External security threats are a top concern for most businesses, but threats that come from within can blindside an organisation.
Consequently, New Zealand organisations need to tailor policies, internal awareness regimes, and security tools to ensure protection from the inside out, as well as the outside in.
“Information is becoming a popular commodity for criminals around the globe, so companies have to do what they can to make sure that information stays safe,” says Stephen Urquhart, General Manager of Australia and New Zealand, Ixia.
“At the same time, our increasingly-connected world is opening up new ways for information to be lost, inadvertently shared, stolen, or appropriated by unauthorised agents.
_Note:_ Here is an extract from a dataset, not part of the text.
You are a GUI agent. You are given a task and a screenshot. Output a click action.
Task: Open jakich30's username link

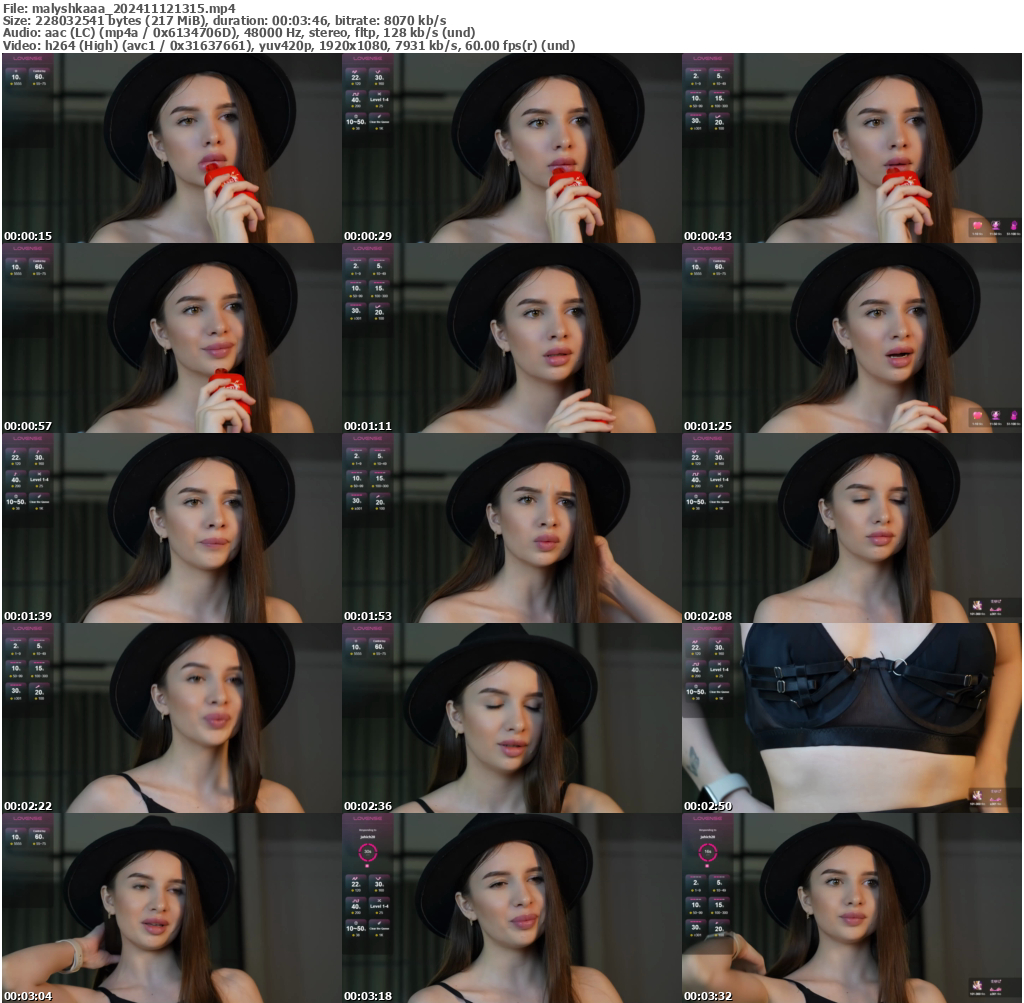pyautogui.click(x=367, y=836)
Companies need to protect this information from the inside.”
Going forward, Urquhart has identified three key components to designing an inside out security strategy to keep data safe.
1. Policy
Urquhart believes organisations should build security architecture with multiple layers to protect the areas of the organisation where most of the internal information assets reside.
“It is best if data is encrypted and companies should also implement a tiered permissions identification system,” he says.
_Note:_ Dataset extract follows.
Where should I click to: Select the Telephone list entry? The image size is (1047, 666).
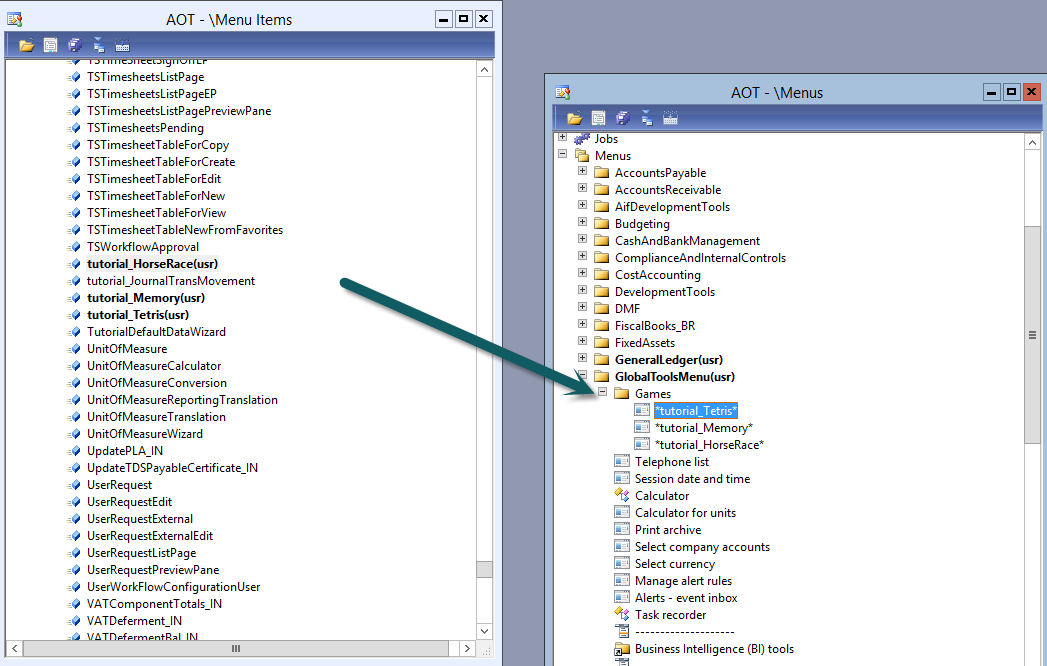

“At the same time, businesses should implement an overall corporate security policy that all levels of management support. This helps to make sure everyone is on the same page with practical security measures, such as using stronger passwords and changing them regularly.”
2. Awareness
For Urquhart, companies should train employees to recognise cyber criminals’ tactics and understand how to avoid being tricked.
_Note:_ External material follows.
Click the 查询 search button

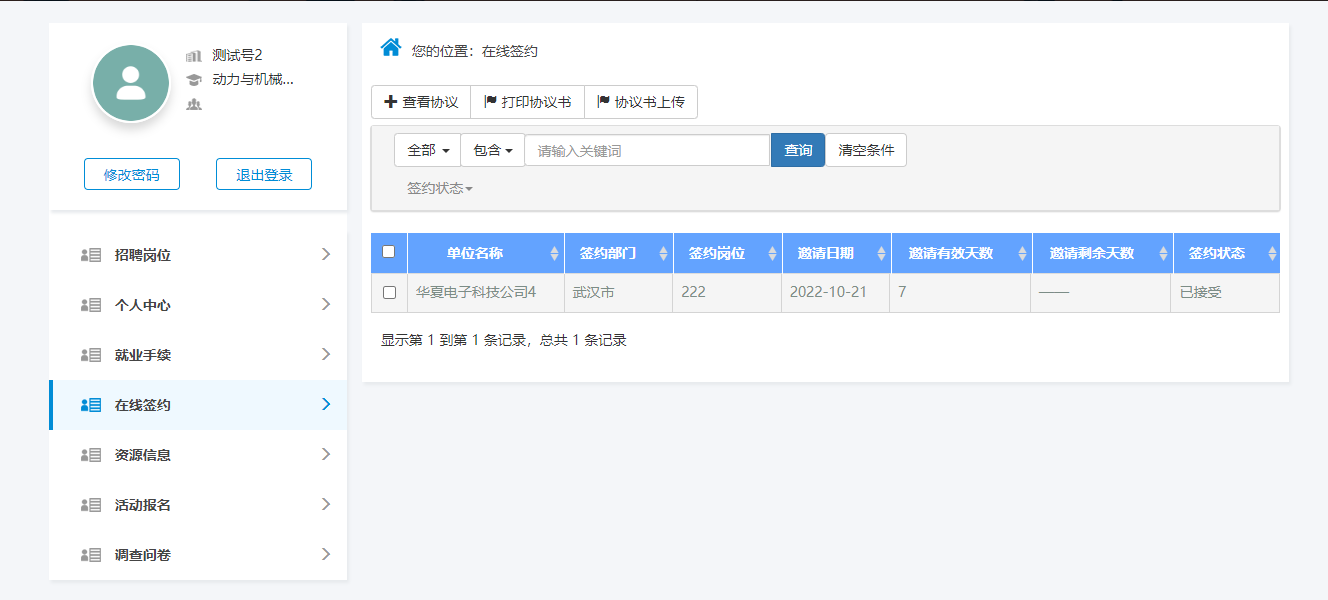[x=797, y=150]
“Additionally, given that most ‘inside out’ data breaches are accidents, businesses need to teach employees how to manage sensitive information, stay up-to-date on threat intelligence reports, and be aware of the latest cyber-criminal exploits,” he adds.
3. Tools
Companies should implement a selection of tools that monitor streaming applications on the network to identify unusual behaviour or unknown network applications effectively.
“This can help prevent exploits from being discovered after it is too late to mitigate them,” Urquhart adds.
“Additionally, businesses should use testing solutions to make sure all programs are running as expected prior to deployment. This can ensure that data is kept where it is meant be kept, making it easier to protect.”